Phillip (Age 8): Phillip hates the morning and everyone in the world when it’s morning.  And he talks faster than any Southerner should so I’m not sure I heard him right but his favorite Star Wars character is Obi Wan or his day to make war is July one.  I’m not sure.  We’ll have to wait and see.  If it’s the latter we’re safe until noon.  There will be no slaying of anyone until he’s fully awake and has his hair styled perfectly.  Oh, and he doesn’t have a girlfriend but he has friends who are girls who he doesn’t ever want to kiss ever.  But he’s oozing charisma and writes songs and he cares tremendously about his hair as I’ve already mentioned, so it’s only a matter of time.

Natalie (Age 6): Natalie runs in energy save mode at all times.  She comes out of energy save mode only to eat and jump rope.  And she’s an amazing walking paradox.  For instance, she sleeps in a bed covered in clothes and books and toys.  She doesn’t like to clean.  But watch her write something sometime and you’ll notice that everything on the page must be perfect.  The dot on that “i” didn’t get perfectly round the first time you know?  It was erased and rewritten at least a dozen.  But now, it’s the best dot you’ve ever seen.  Oh, and she knows she can get anything from Uncle Shaun if she lowers her head slightly and looks up at him with her enormous anime light blue eyes.  “I guess you can watch one more.  I guess you can eat one more.” Sucker.
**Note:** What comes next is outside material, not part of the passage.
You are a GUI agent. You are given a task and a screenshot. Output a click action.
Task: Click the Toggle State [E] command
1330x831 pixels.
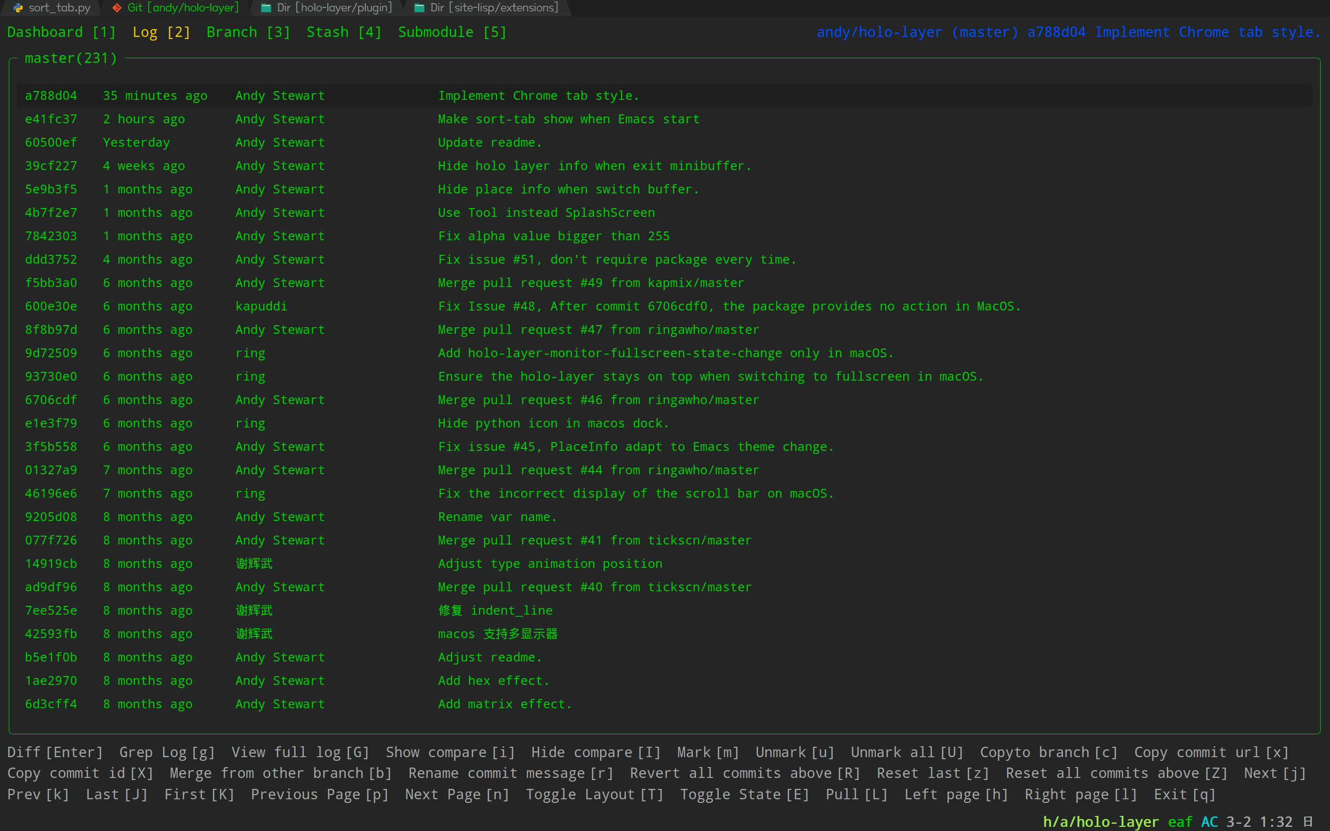[744, 794]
Nathaniel (age 4): Nathaniel scares me.  Serioiusly.  He’s ninja silent.  Yesterday he and my kids and I played board games for about two hours during which he said exactly two words: My turn.  And he moves like a sloth if he’s being asked to go somewhere, like out of the van, or into the van, or out of the way of the van.  But give him a ball and he’ll fracture your skull with his pitching arm.  Or leave a marker or a pair of scissors unattended, leave the room for five seconds, come back and everything will be newly decorated for you.  Fast when he needs to be.  Add to this skill set his ability to hide for hours without moving, making a sound or, of course, being found.  Serioiusly.  Do not play hide and seek with him.  You’ll end up issuing an Amber alert.  We joke that he’ll either be a Navy Seal or work for International Justice Mission rescuing kids from bad guys.  They’ll tuck him inside a giant stuffed animal, mail him to a brothel in the Philippines and he’ll hide there for days, months even, until the time is right.  Then he’ll slash his way out with toe nail clippers, scoop up the slaves and smuggle them out quickly…as long as no one in charge of the mission tells him to get into a van.

imageTheir mom and dad get back this afternoon.  I miss my own bed but it’s been good to play with The Cousins more this week than usual.  it’s funny how easy it is to picture what they’ll be like when they’re grown.  I wonder if our predictions are right, or even close.  Are you anything today like the eight year-old you?  Could anyone have guessed who you’d be?